In some embodiments, different machine learning models may be trained to predict the therapeutic response of different disease therapies for patients diagnosed with a specified disease (e.g., a specified cancer). For example, different prediction models may be trained using tumor specimen images and associated clinical data (e.g., patient survival data) for different cohorts of patients diagnosed with the same specified disease, and where the patients in different cohorts were treated with different disease therapies.

In some embodiments, the machine learning model may be trained to predict the therapeutic response of a specified disease therapy (e.g., checkpoint inhibitors, such as anti-PD-(L)1 therapies) for patients diagnosed with a specified disease (e.g., non-small cell lung cancer (NSCLC)).

The disclosed systems and methods can provide a number of technical advantages. For example, the claimed techniques provide improved predictions of the therapeutic response of treating individual patients with a specified disease therapy, thereby enabling better treatment decision-making and improved healthcare outcomes. Improved prediction accuracy is achieved using a novel two-step approach to selecting the features used to train the model. A set of candidate features and corresponding values can be determined by computing statistical measures (e.g., 8 different statistical measures) for each of a plurality of tumor cell nuclear morphological parameters (e.g., 6 different morphological parameters) identified in tumor specimen images for a cohort of patients to generate candidate features and associated values (e.g., 8×6=48 candidate features and associated values). In a first step of training feature selection, the set of candidate features can be filtered, e.g., by identifying a subset of the candidate features (e.g., 25 candidate features) that are correlated with patient survival data for the cohort of patients.

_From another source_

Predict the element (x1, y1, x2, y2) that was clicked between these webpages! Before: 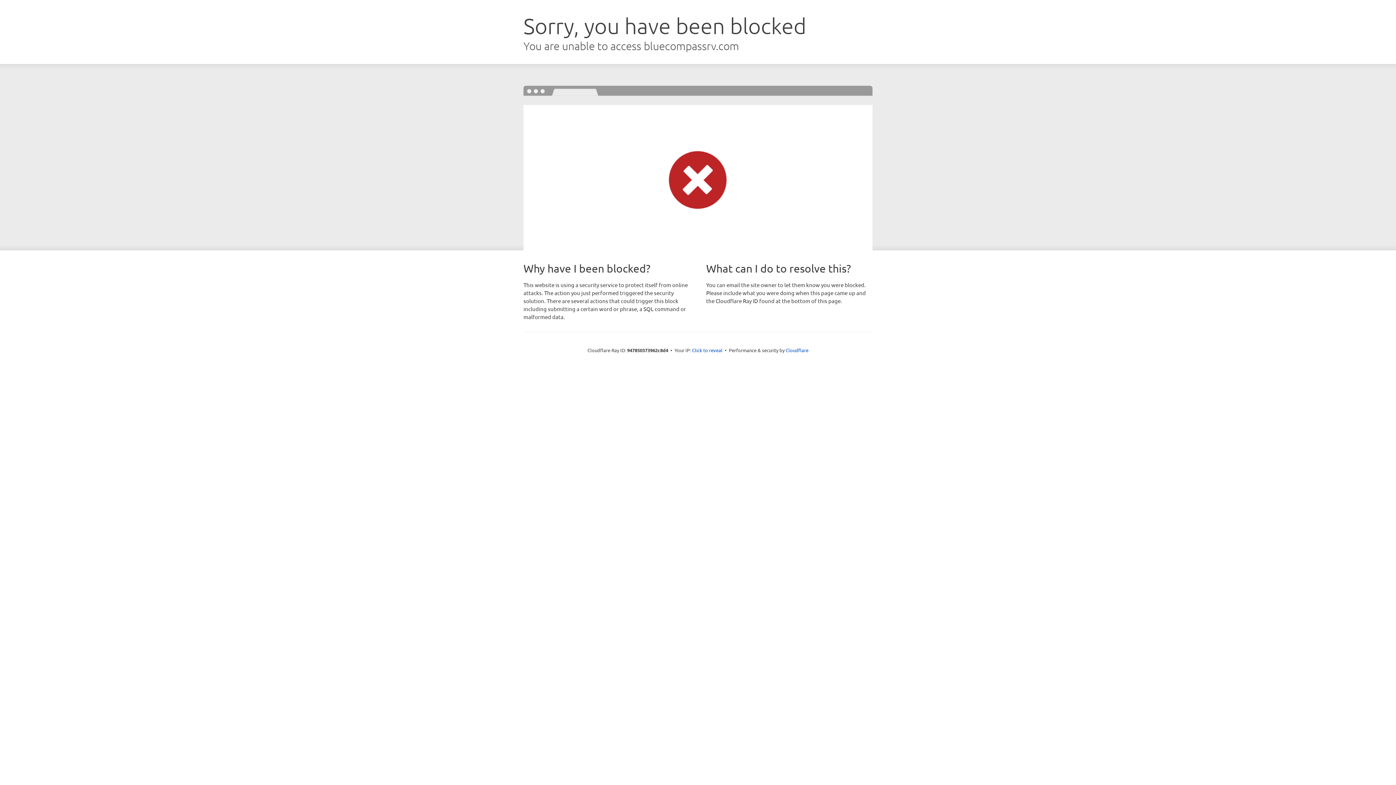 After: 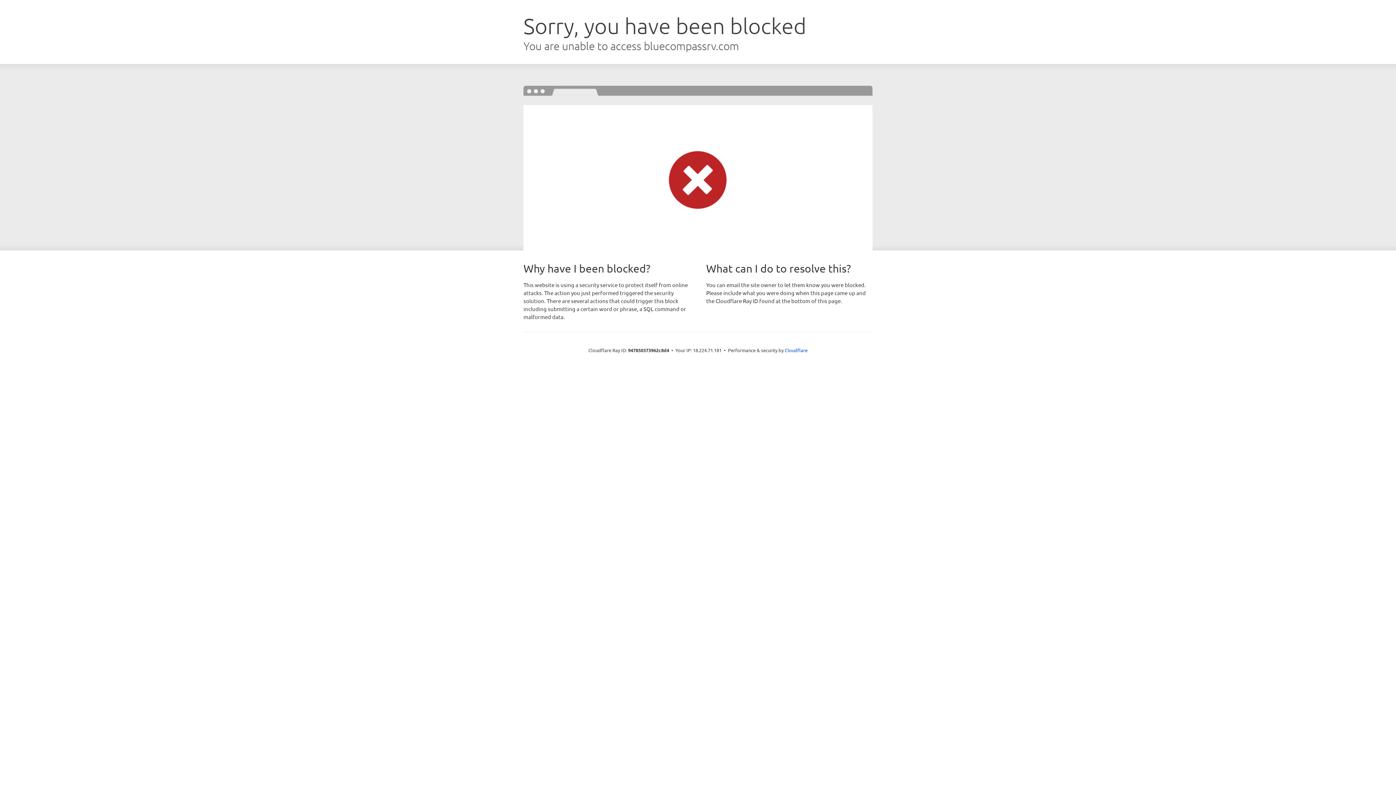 Action: label: Click to reveal bbox: (692, 346, 722, 353)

In some embodiments, for example, identifying the subset of candidate features to use for in model training may comprise performing a Cox proportional hazards analysis of the image-derived candidate features for the patient cohort and the associated patient survival data. In a second step of training feature selection, the identified subset of the candidate features (e.g., the subset comprising 25 candidate features) may be further reduced during training of the machine learning-based prediction model to identify those features (a final set of, e.g., 12 features) that are most predictive of therapeutic response. In some instances, for example, the machine learning model may comprise a Cox proportional hazards model trained using an elastic net procedure during which the number of input features is varied and the accuracy of the predictions generated by the model is assessed.

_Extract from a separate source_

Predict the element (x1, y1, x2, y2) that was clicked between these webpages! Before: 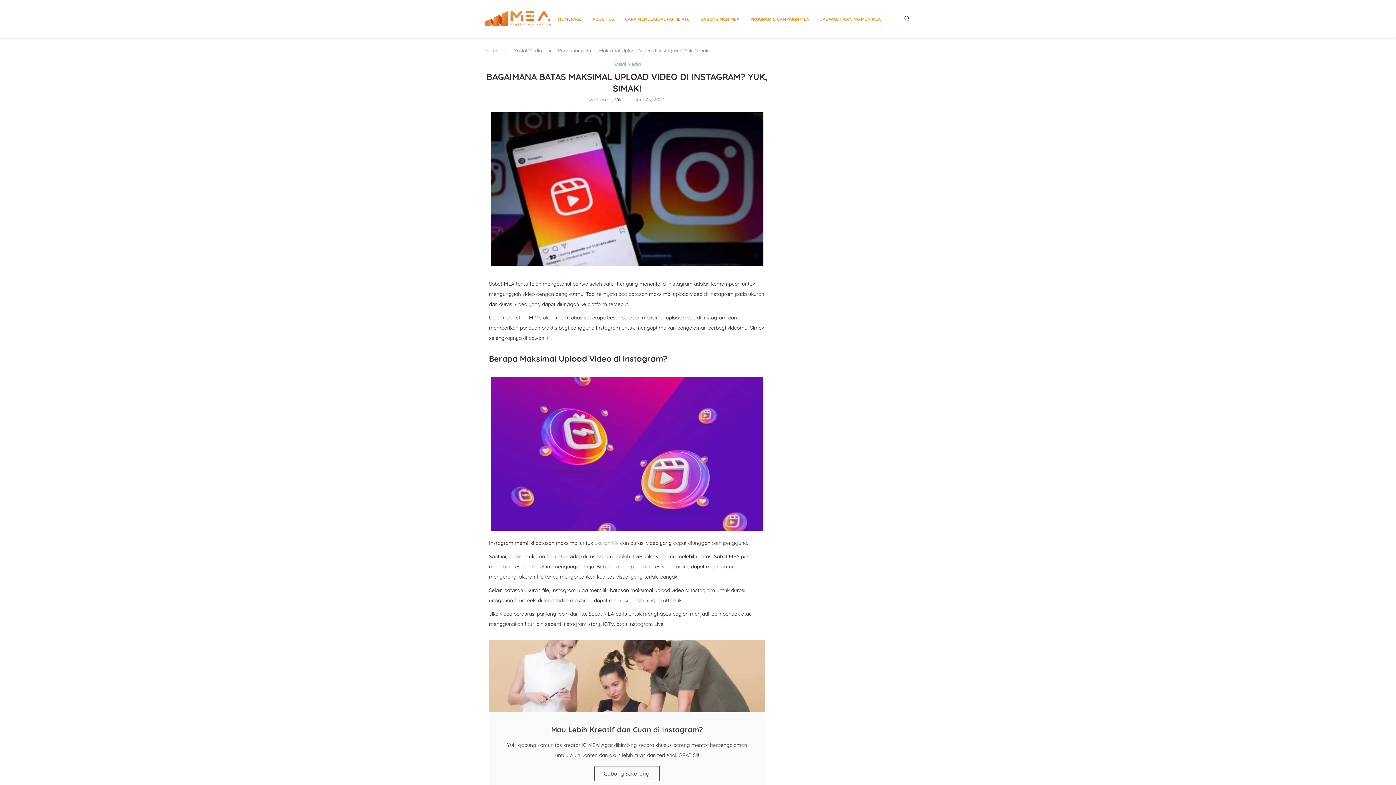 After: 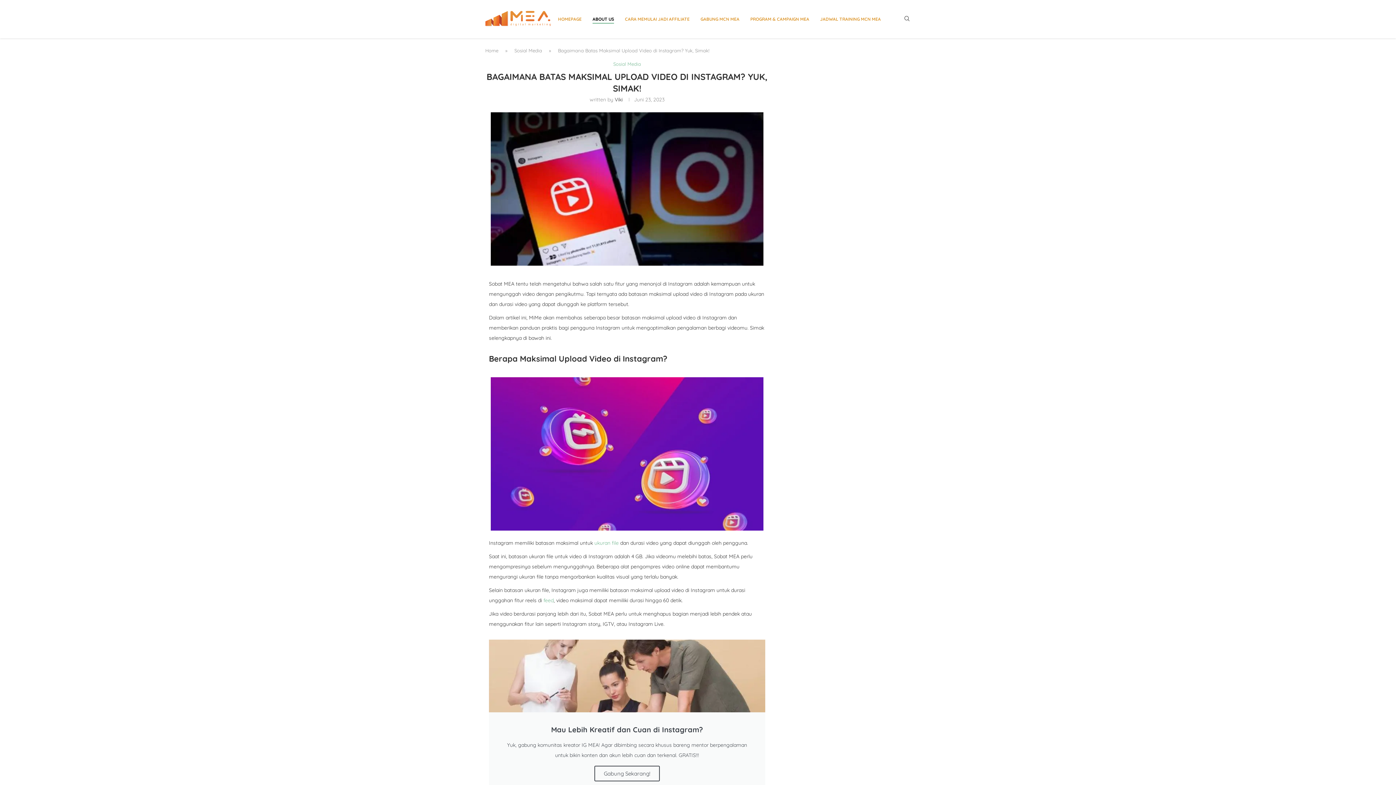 Action: label: ABOUT US bbox: (592, 11, 614, 26)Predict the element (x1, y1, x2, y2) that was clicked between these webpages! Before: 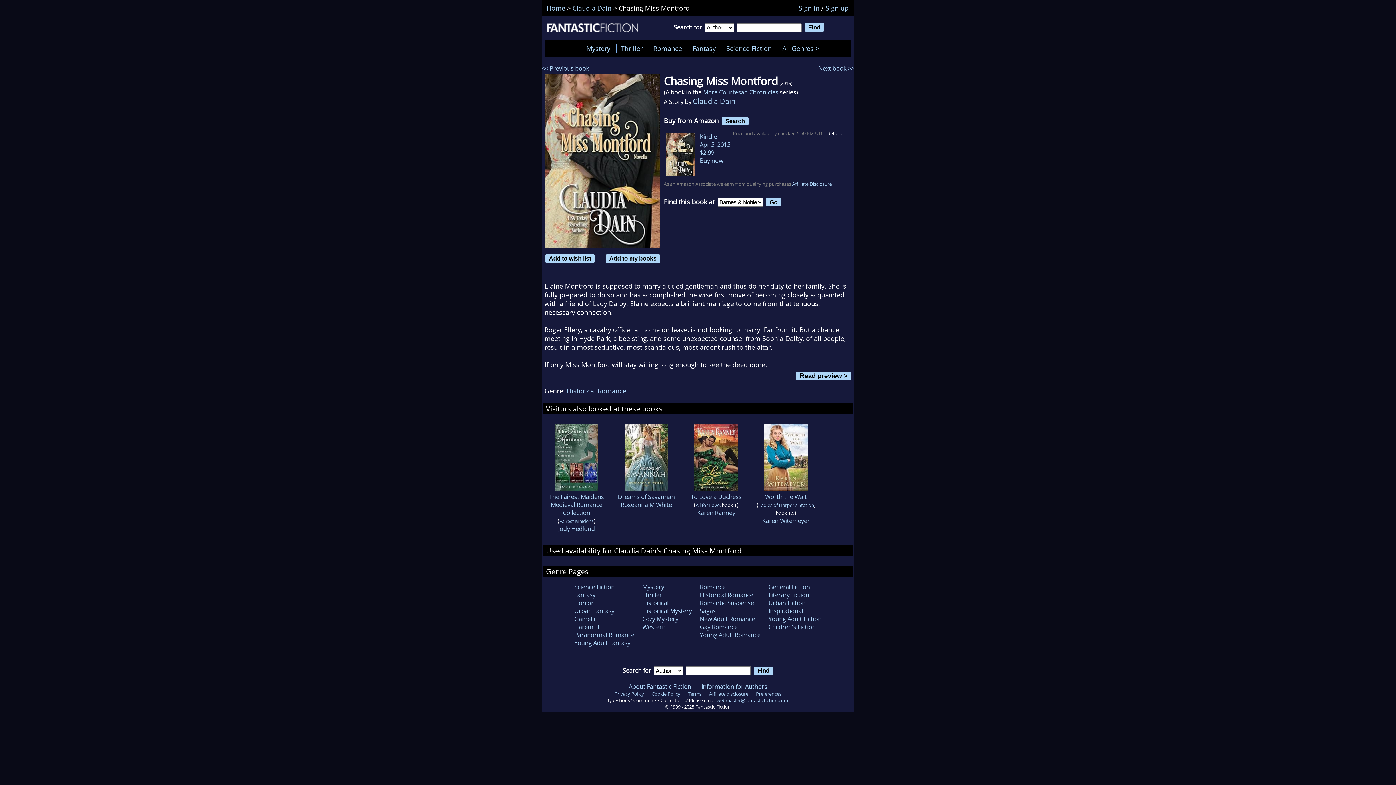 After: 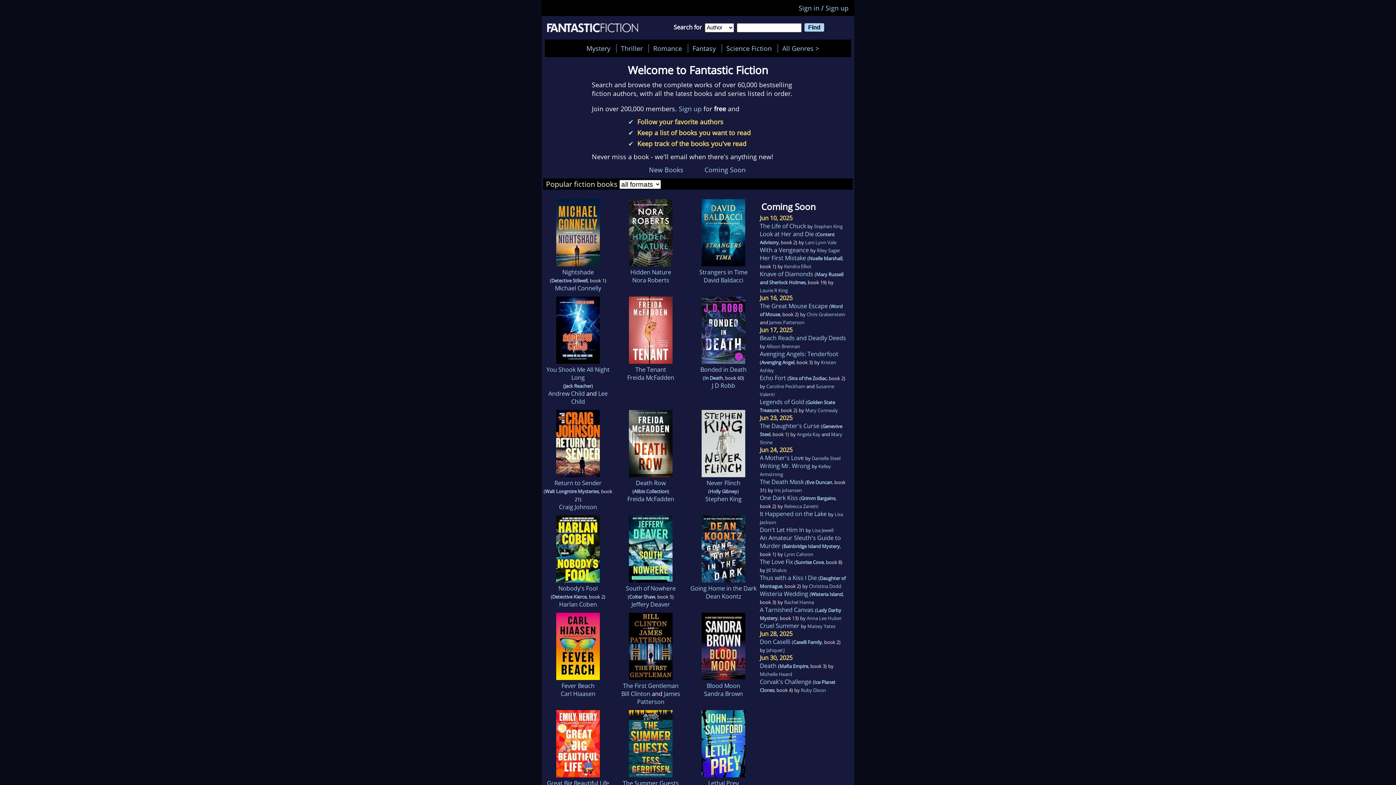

The selection of a filtered subset of image-derived features that are correlated with patient survival data for use in model training can lead to more accurate model predictions. The use of smaller feature sets can also lead to more efficient model training (e.g., though the use of smaller training data sets and/or faster training processes), as well as model deployment and inference (e.g., due to the smaller input data requirements for the trained model (i.e., input data sets that comprise fewer input features, and that are thus faster to generate for individual patients)).

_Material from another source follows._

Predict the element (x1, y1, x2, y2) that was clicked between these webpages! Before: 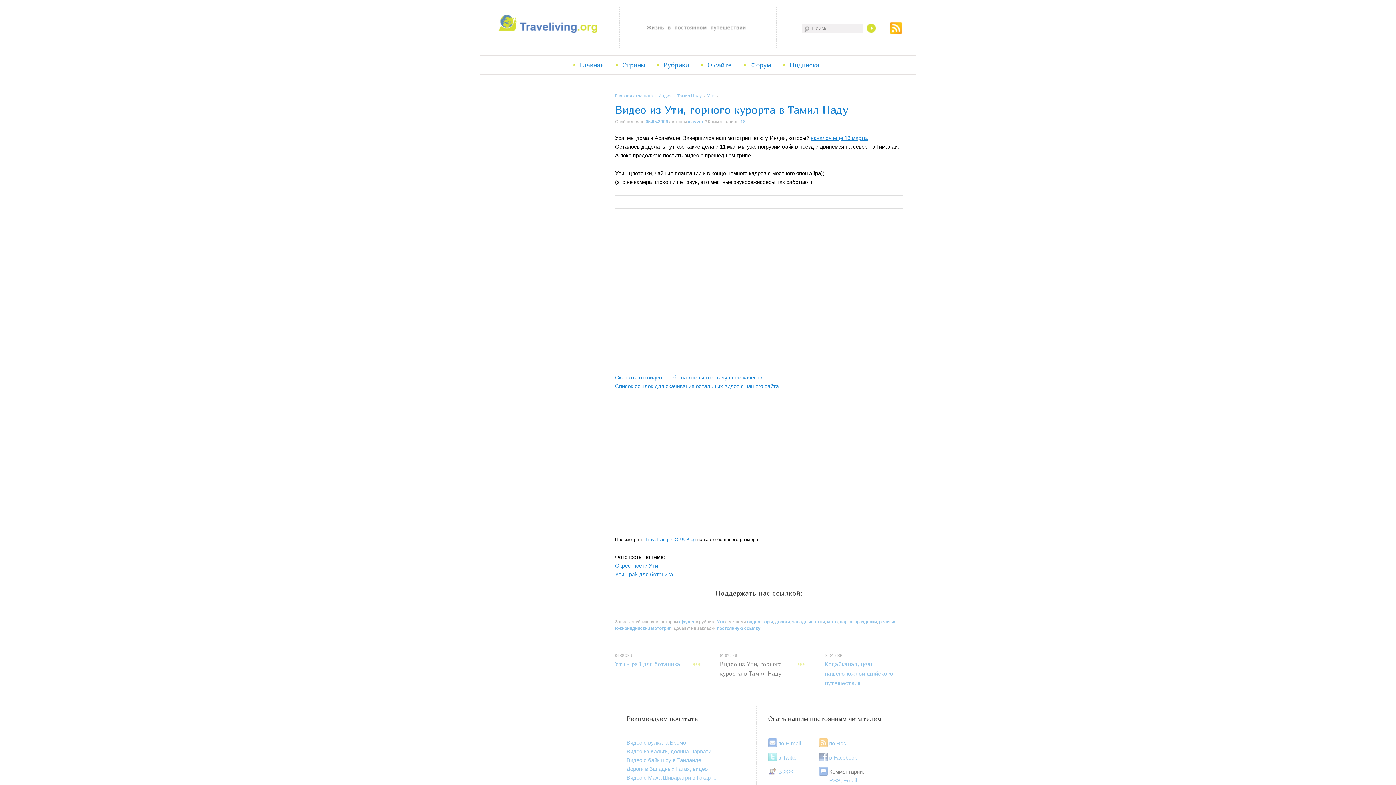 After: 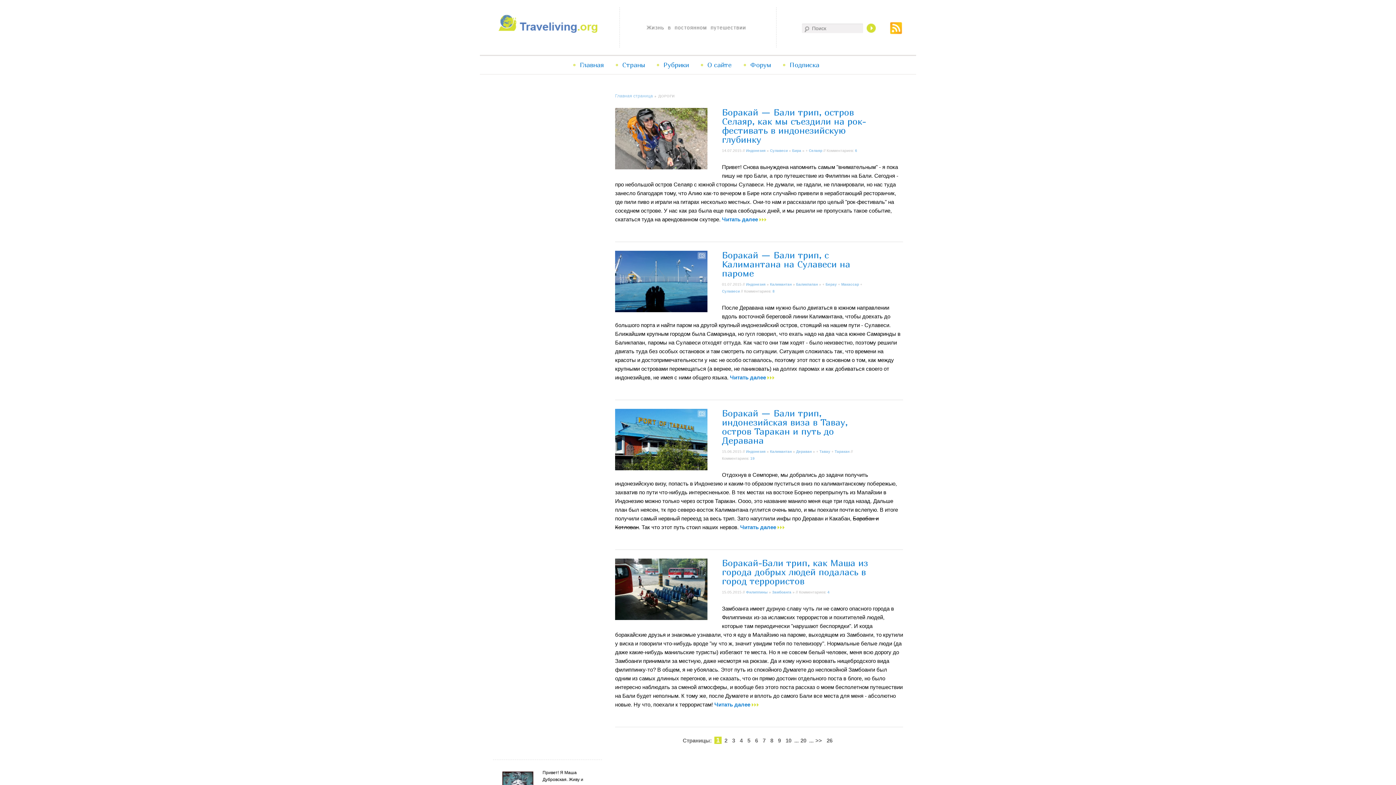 Action: bbox: (775, 619, 790, 624) label: дороги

Furthermore, the use of smaller feature data sets for training the machine-learning models and the resulting smaller models (i.e., configured to receive a smaller number of input features) can improve the functioning of a computer system configured to implement the disclosed methods by requiring less memory, processing power, and/or battery usage for training, deploying, and/or maintaining the machine-learning-based prediction models.

Disclosed herein are methods for predicting a therapeutic response to a specified disease therapy for a patient diagnosed with a disease, comprising: receiving an image of a tumor specimen from the patient; segmenting the image to identify tumor cell nuclei in the image; generating a feature vector including a plurality of features, each feature of the plurality of features corresponding to a statistical measure of a morphological parameter of the tumor cell nuclei; and providing a prediction of the therapeutic response to the specified disease therapy for the patient by providing the generated feature vector as input to a trained machine-learning model. In some embodiments, the method further comprises selecting a treatment for the patient based on the predicted therapeutic response.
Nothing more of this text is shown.